Anything meaningful in the drop from #200 to #240 position in global Alexa rank? http://www.alexa.com/siteinfo/commons.wikimedia.org We know Alexa has many deficiencies, can HTTPS/HSTS have disrupted their statistics?
Nemo
Hm... interesting. It seems to coincide pretty well with the pageviews drop:
https://vital-signs.wmflabs.org/#projects=commonswiki/metrics=Pageviews
But that was explained to me as "we started filtering spiders better". So I don't think that would affect Alexa's numbers but maybe it's a bad coincidence that around the same time something else happened that dropped the numbers. And the convolution made us all miss it.
On Wed, Nov 18, 2015 at 1:39 PM, Federico Leva (Nemo) nemowiki@gmail.com wrote:
Anything meaningful in the drop from #200 to #240 position in global Alexa rank? http://www.alexa.com/siteinfo/commons.wikimedia.org We know Alexa has many deficiencies, can HTTPS/HSTS have disrupted their statistics?
Nemo
Analytics mailing list Analytics@lists.wikimedia.org https://lists.wikimedia.org/mailman/listinfo/analytics
Dan Andreescu, 18/11/2015 22:32:
But that was explained to me as "we started filtering spiders better". So I don't think that would affect Alexa's numbers but maybe it's a bad coincidence that around the same time something else happened that dropped the numbers. And the convolution made us all miss it.
Or maybe the Alexa stats contained the same filtering error and fixed it at the same time as us! Sounds unlikely.
Nemo
In general, we struggle with these external sources of information. (And this extends to the industry in general). The Research team expended a lot of energy to correct the way another service interpreted our traffic and I believe this feedback was not incorporated.
We are public with our page views and the Analytics team and Erik have now updated wikistats so I am reasonable comfortable in being able to assess month to month changes.
-Toby
On Wed, Nov 18, 2015 at 1:50 PM, Federico Leva (Nemo) nemowiki@gmail.com wrote:
Dan Andreescu, 18/11/2015 22:32:
But that was explained to me as "we started filtering spiders better". So I don't think that would affect Alexa's numbers but maybe it's a bad coincidence that around the same time something else happened that dropped the numbers. And the convolution made us all miss it.

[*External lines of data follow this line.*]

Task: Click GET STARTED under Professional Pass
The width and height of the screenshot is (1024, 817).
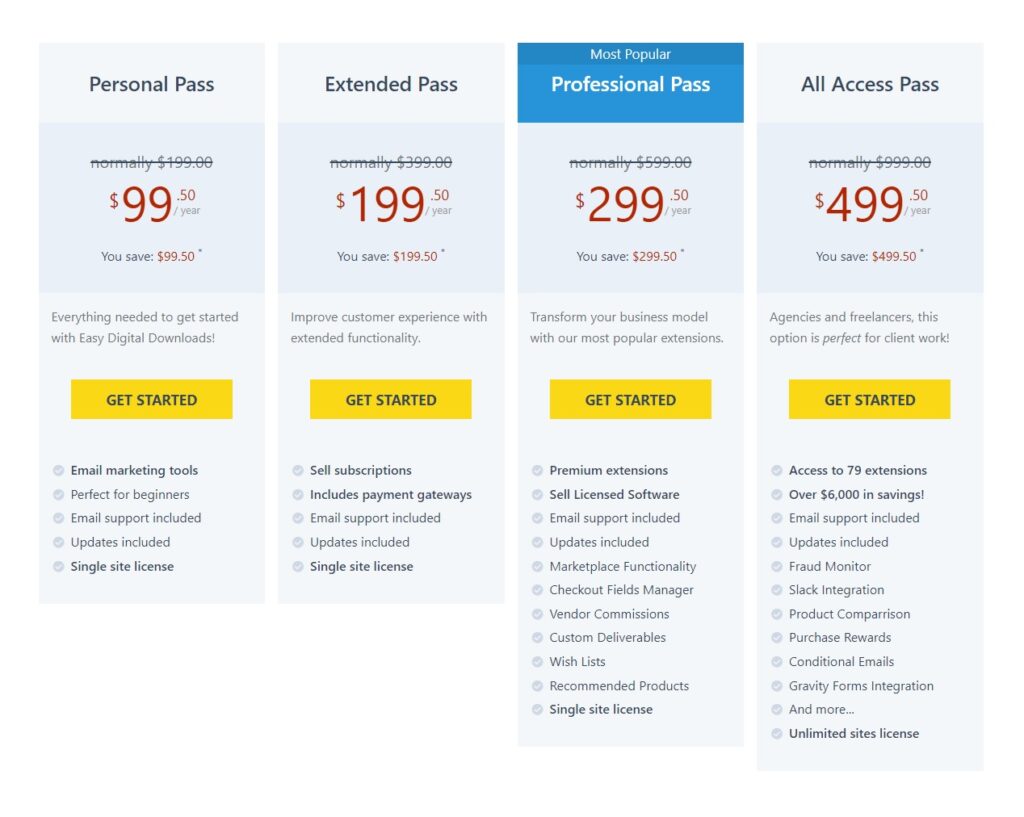Action: pyautogui.click(x=630, y=399)
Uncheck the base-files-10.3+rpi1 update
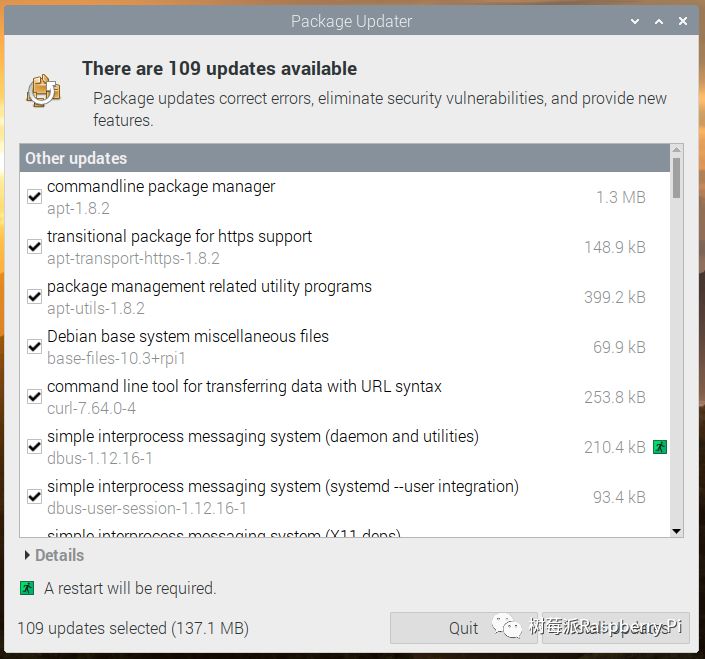This screenshot has width=705, height=659. [34, 347]
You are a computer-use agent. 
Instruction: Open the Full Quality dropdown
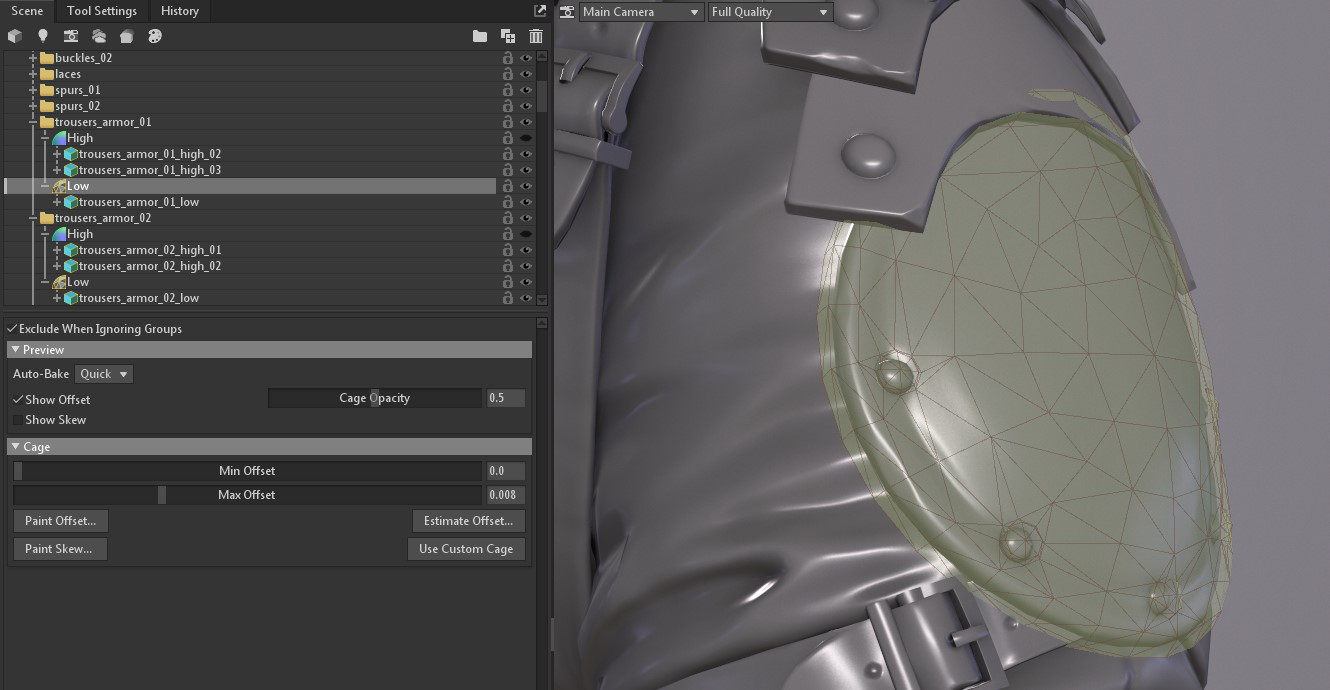tap(769, 12)
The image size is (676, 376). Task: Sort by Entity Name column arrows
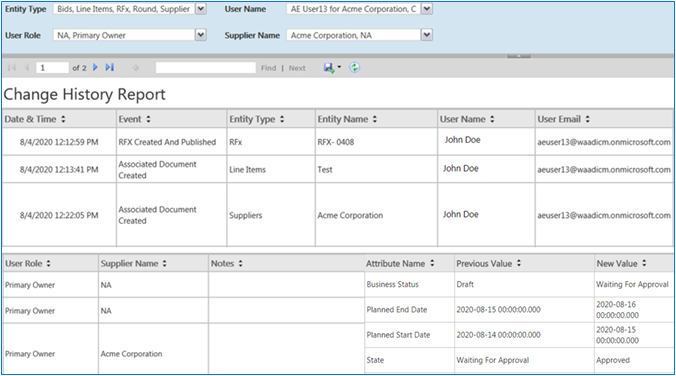coord(375,119)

Or maybe the Alexa stats contained the same filtering error and fixed it at the same time as us! Sounds unlikely.
Nemo
Analytics mailing list Analytics@lists.wikimedia.org https://lists.wikimedia.org/mailman/listinfo/analytics
On 18 November 2015 at 15:07, Toby Negrin tnegrin@wikimedia.org wrote:
In general, we struggle with these external sources of information. (And this extends to the industry in general). The Research team expended a lot of energy to correct the way another service interpreted our traffic and I believe this feedback was not incorporated.
Indeed. From that site specifically:
"Not all websites implement our on-site analytics and publish the results. For these sites, we show estimated metrics based on traffic patterns across the web as a whole. We identify these patterns by looking at the activity of millions of web users throughout the world, and using data normalization to correct for any biases."
With regards to this specific topic, Discovery is starting to explore metrics like what percentage of our traffic comes from referrers. You can see our efforts on https://discovery.wmflabs.org/external/. Developing this dashboard is a secondary priority for the Discovery Analysis Team right now; we're prioritising more directly supporting our product development with A/B test analysis and dashboarding.